TASK =>
Every line holding the string "video" is to be copied from the entries below.

Collected data =>
.....
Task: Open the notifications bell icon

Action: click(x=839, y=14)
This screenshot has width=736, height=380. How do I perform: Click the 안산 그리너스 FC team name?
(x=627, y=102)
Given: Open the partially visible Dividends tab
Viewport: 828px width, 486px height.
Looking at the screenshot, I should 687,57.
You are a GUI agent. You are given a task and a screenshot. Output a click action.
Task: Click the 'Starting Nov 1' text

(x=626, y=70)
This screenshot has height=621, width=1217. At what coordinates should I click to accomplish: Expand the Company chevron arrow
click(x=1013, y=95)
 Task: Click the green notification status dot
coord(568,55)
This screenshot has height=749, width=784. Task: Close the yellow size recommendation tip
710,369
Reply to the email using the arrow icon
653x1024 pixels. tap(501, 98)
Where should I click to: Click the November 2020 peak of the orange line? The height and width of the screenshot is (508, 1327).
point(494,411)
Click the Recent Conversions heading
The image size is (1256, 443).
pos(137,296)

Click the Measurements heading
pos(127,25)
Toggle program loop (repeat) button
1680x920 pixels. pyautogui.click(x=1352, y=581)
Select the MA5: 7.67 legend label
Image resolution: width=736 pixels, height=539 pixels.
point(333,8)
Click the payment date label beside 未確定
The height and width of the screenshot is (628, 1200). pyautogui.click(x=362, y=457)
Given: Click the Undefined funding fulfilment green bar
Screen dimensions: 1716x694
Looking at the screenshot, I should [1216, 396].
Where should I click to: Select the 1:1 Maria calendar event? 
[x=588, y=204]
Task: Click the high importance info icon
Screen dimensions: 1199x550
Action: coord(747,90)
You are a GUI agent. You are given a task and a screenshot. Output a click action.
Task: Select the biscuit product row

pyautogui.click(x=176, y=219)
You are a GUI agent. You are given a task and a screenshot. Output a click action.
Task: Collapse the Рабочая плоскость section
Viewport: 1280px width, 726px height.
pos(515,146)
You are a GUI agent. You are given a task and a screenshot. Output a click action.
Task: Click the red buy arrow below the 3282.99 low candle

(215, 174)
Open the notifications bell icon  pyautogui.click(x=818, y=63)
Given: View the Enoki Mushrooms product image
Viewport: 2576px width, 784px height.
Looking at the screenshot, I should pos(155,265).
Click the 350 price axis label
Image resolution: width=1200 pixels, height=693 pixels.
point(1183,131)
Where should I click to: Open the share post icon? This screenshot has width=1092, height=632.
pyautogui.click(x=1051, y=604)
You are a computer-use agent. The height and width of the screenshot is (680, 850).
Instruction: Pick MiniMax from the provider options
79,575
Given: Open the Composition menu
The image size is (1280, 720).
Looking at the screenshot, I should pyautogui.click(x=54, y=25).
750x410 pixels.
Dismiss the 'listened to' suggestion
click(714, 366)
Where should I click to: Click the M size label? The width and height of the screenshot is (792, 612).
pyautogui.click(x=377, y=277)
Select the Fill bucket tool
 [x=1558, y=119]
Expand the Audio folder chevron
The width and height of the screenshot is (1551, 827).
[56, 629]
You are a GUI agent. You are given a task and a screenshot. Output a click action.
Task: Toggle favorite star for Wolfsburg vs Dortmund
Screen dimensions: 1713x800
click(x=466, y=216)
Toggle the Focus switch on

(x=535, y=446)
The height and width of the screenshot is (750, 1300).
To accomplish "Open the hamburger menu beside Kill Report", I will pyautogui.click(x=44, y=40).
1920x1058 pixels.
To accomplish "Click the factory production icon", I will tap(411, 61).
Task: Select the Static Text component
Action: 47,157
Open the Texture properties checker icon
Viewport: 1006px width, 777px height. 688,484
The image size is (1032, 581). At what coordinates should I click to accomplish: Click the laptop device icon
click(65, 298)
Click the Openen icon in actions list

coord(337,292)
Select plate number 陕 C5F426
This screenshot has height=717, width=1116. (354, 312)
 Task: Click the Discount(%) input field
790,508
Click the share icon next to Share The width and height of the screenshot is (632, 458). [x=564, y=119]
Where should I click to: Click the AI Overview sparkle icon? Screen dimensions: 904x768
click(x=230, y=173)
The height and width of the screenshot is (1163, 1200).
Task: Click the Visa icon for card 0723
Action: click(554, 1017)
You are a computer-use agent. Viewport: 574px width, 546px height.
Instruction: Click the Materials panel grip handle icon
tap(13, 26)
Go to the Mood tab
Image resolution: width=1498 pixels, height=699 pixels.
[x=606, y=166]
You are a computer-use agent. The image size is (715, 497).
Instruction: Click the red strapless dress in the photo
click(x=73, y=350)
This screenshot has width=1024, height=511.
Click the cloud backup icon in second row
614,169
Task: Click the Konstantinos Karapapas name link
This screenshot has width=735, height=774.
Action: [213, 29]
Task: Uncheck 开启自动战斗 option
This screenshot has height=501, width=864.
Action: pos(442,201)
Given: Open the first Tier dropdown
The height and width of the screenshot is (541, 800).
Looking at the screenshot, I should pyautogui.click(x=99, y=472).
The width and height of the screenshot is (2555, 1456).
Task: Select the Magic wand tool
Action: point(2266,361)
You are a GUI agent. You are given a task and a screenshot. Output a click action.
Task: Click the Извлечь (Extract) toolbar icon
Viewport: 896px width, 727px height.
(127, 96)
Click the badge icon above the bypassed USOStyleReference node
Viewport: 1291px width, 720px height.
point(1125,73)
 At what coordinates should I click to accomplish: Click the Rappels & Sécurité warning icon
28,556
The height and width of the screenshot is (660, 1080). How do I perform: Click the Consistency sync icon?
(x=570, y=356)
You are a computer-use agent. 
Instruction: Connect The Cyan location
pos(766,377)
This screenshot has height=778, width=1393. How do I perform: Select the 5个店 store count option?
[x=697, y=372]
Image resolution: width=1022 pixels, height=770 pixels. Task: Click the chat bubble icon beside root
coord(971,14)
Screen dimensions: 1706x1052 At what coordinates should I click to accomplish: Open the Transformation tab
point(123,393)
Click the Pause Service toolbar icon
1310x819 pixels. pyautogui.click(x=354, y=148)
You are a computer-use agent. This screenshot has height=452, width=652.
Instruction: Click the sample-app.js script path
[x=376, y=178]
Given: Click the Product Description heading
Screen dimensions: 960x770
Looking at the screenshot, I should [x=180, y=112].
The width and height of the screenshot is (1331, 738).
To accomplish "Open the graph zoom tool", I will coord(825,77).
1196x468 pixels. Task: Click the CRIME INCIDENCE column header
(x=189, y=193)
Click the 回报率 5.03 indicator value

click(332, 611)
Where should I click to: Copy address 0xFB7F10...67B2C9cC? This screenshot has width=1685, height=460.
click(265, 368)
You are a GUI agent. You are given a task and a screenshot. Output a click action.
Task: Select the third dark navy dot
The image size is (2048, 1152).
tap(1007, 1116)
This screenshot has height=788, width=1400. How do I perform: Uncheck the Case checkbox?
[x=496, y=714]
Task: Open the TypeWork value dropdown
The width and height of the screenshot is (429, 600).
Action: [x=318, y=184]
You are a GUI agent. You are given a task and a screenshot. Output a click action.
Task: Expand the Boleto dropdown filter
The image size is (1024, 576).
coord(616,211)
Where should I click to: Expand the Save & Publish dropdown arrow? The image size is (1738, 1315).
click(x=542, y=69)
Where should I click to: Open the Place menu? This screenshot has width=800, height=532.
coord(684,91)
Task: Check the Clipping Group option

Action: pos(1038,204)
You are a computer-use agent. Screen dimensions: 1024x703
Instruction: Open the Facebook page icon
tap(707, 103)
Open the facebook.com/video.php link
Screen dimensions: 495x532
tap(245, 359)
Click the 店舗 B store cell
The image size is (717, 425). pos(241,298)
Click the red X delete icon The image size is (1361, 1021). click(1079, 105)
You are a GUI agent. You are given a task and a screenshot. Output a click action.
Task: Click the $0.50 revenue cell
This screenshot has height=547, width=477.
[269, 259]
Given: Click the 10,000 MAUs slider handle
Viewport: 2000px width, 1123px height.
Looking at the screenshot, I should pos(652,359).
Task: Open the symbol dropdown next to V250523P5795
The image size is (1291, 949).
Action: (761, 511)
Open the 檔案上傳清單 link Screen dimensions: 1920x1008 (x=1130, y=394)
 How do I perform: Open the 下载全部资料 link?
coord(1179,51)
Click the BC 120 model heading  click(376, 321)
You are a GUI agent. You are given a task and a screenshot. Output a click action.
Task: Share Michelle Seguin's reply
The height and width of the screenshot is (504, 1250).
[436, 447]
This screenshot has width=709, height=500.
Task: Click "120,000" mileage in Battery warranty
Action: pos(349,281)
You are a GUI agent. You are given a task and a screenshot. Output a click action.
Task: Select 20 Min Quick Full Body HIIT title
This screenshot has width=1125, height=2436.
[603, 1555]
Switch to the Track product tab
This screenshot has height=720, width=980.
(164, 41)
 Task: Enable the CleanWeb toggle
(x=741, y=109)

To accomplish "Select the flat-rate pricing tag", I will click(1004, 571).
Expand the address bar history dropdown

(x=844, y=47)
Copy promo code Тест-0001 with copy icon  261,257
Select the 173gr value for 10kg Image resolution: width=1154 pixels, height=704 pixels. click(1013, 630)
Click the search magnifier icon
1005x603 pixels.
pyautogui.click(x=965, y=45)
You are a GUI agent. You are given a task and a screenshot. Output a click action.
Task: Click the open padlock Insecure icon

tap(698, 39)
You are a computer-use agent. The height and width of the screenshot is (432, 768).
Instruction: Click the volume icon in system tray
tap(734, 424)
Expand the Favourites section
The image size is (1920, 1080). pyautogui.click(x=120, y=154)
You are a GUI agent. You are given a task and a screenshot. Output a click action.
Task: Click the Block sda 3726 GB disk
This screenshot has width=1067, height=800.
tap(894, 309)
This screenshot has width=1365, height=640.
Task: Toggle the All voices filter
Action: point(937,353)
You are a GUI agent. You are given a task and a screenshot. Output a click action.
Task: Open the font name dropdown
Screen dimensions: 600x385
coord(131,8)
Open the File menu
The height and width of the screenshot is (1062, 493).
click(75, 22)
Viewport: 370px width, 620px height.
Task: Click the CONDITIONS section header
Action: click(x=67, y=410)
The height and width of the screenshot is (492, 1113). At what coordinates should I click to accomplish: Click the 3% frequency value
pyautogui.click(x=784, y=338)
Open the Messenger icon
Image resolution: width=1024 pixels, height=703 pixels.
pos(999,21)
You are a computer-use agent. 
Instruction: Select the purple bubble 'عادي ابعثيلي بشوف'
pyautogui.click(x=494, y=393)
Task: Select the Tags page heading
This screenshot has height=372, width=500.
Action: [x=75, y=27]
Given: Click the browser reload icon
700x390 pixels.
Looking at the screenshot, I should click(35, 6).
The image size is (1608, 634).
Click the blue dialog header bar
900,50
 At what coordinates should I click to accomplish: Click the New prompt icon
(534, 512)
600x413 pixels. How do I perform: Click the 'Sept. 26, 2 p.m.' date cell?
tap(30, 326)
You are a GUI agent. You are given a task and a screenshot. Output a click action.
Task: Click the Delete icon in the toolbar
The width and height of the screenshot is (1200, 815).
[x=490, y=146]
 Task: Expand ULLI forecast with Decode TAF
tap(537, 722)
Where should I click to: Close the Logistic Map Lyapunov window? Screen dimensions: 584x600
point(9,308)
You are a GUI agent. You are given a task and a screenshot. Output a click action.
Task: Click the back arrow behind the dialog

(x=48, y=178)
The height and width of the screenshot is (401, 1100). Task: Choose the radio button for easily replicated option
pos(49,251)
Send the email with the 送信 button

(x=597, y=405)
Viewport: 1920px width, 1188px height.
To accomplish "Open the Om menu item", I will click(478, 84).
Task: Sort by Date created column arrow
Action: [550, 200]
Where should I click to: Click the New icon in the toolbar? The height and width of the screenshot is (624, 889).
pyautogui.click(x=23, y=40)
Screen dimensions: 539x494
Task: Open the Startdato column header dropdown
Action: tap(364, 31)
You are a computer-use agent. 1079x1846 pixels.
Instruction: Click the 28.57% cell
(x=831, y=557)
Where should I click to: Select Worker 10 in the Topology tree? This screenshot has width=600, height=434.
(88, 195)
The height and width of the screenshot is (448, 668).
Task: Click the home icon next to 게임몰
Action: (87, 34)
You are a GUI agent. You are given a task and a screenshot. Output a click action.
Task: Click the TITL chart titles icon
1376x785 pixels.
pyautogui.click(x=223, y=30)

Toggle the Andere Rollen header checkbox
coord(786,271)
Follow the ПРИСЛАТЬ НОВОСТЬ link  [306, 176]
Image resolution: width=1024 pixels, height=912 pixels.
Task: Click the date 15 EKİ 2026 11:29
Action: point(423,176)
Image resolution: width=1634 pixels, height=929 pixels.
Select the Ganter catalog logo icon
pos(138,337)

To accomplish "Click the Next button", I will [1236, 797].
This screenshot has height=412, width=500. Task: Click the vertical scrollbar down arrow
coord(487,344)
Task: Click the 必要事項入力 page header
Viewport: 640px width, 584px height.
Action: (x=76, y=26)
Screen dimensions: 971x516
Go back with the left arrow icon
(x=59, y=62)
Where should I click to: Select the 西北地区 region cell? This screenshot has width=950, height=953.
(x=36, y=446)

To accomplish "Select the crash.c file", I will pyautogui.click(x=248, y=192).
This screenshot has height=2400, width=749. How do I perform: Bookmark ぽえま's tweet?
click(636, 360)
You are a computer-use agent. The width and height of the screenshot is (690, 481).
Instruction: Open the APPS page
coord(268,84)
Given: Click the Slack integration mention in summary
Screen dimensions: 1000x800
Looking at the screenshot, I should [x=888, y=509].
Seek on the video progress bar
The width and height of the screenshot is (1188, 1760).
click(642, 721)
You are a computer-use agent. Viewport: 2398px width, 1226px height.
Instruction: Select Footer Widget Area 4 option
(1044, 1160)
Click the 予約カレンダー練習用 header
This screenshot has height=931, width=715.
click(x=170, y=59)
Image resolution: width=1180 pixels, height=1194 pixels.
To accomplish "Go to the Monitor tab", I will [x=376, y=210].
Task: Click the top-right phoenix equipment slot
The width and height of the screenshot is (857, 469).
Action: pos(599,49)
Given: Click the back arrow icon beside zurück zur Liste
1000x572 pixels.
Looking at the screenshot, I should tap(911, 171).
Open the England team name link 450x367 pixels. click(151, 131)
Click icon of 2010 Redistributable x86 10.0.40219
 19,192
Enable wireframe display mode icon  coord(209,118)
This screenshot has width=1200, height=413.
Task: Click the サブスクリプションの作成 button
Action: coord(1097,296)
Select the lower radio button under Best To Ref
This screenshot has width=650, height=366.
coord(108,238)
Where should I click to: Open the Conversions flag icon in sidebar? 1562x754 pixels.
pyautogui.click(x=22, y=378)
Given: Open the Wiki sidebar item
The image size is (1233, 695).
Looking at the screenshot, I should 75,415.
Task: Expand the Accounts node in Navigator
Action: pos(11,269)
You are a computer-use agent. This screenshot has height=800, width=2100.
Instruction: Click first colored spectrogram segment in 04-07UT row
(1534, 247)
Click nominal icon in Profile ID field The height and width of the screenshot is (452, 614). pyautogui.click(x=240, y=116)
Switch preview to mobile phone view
.....
EXPECTED ANSWER =>
Open the facebook.com/video.php link
Seek on the video progress bar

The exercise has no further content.